Of course there is nothing wrong with small cap companies, we own a good deal of them through mutual funds and ETFs. But, it occurred to me that the outperformance might not be due to skill, but instead exposure to the classic factors that we talk about so frequently, like size, value and momentum.
Yesterday, I loaded the month returns into our software to see whether the results were explained by skill (alpha) or simple factor exposure that we can get with cheap index funds.
As it turns out, there’s a chance there may be some skill. Based on this data and using the Fama-French three factor model, there’s a roughly 50/50 chance that the 0.65 percent per year in return that the model doesn’t explain (the alpha) is skill.
Most of the return, 11.4 percent per year or so, can be explained by exposure to small, cheap companies, or size and value factors. When I watched some old Rukeyser videos on YouTube featuring this investor, he talks about buying cheap companies that are takeover targets – small and cheap stocks.
My clients earned it, but the statistical tests basically show that it’s 50/50 whether it was luck or skill. It may happen again, although since this investor is 72, the question is whether or not that skill will carry over to the next generation, especially since another test showed that there’s been no alpha over the last decade.
Now, let me be clear, I still admire this guy, Investor X. All the results that I am quoting are net of fees, so, presumably, there was more alpha that may have even been statistically significant.
Not only that, he started his firm in 1976, well before academia had figured out the factor premiums that we now rely on so heavily.
Back then, the term ‘small cap’ didn’t exist and the research in this area didn’t hit the ivory towers until 1980. The three factor model that I used to test these numbers didn’t exist until 1992. Value has been well known since the 1932 Graham & Dodd book, Security Analysis, of which this fellow is a proponent.
In short, he was a pioneer. Kudos to him for developing the ideas early and putting them in action for the benefit of his clients.

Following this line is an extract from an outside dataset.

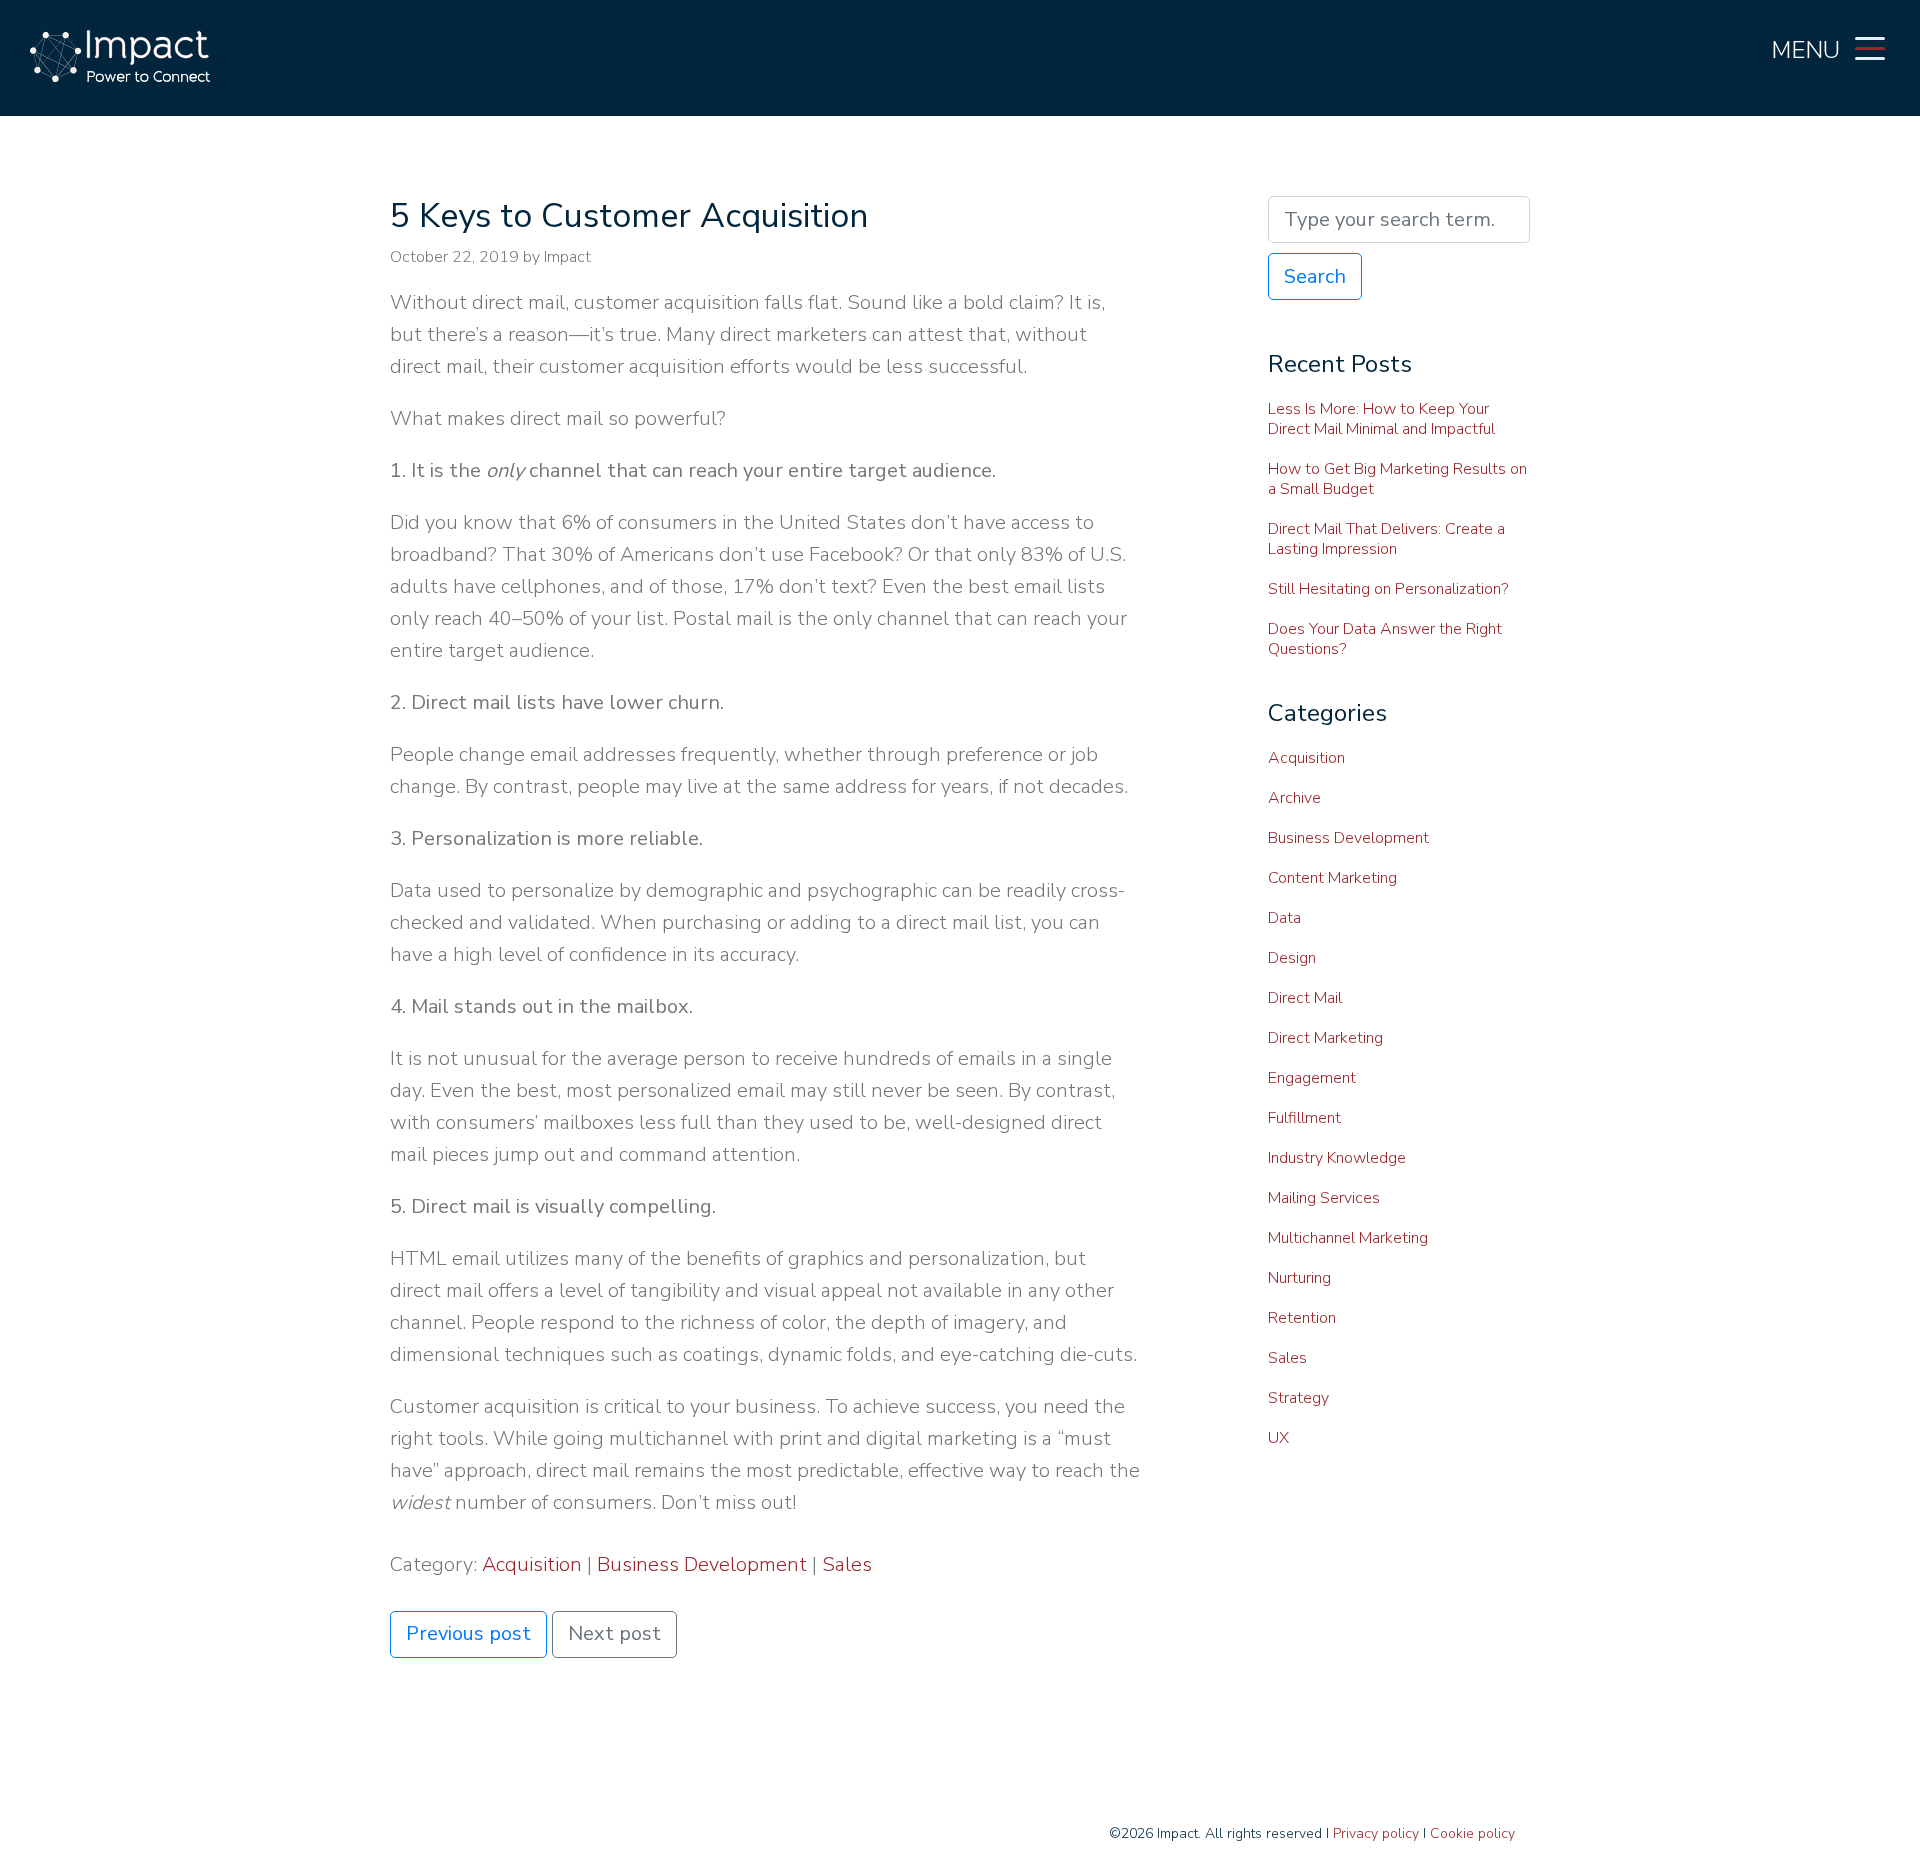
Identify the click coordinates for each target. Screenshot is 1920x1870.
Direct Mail (1305, 998)
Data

And kudos to my clients for sticking with him over the years – there were some periods, like this year, where he didn’t look like the S&P 500 and a lot of people might have bailed out.
When I first saw his performance a few years ago, I didn’t think we could do as well for our clients and I was a little sad about it.
Now, I realize that we absolutely have the tools to earn these kinds of returns, although we wouldn’t ever put all of our eggs in one basket. We have small value exposure, but it isn’t the entire portfolio like it was for these clients, whether they realized it or not.